Diplomacy failing, Israel on the move

Diplomacy was active June 22 in trying to prevent another, more violent conflict in Lebanon - but it did not seem active enough given the critical mass of military power in the country and the escalating inclination to use that power.

The physical evidence in this war-ravaged country points overwhelmingly to another military conflict to come. It appears this will entail another round of Israeli-Syrian and Israeli-Palestinian fighting.

All June 22, Israeli heavy artillery and infantry were moving up southern Lebanon toward Beirut. Throughout this region, Israeli forces had encampments, marshalling yards, and convoys of heavy armor. They were being activated near the confrontation lines with Palestinian and Syrian forces.
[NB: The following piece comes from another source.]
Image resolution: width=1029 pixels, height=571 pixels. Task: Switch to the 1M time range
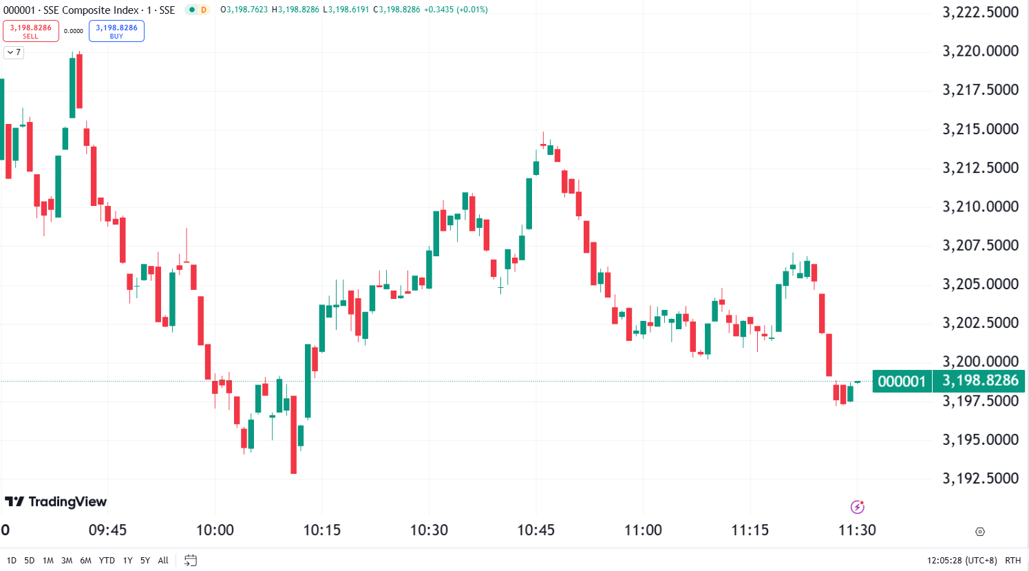(48, 560)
In the hills east of the capital, Israeli forces attacked Syrians in the town of Hammanah, along the strategic Beirut-Damascus highway. That broke a fairly well kept cease-fire between the two countries that had gone into effect June 11 .

And once again Israeli and Palestinian cannons traded fire on the southern edge of Beirut. Late in the day, Israeli jet bombers returned to attack the Beirut area for the first time in a week.

Diplomacy, meanwhile, was moving at a snail's pace. The multifactional Lebanese Council of National Salvation held its second meeting, and Lebanese Prime Minister Shafik Wazzan afterward said some progress had been made. But on the ground - where the victims of the shelling live and where any disarmament of the Palestine Liberation Organization (PLO) would have to take place, there was only more digging in. No sign of disarmament was apparent.

Diplomacy was in for rough going - not so much because of a lack of faith in it by the individuals involved, but because of the inescapable conflict of the forces behind the individuals.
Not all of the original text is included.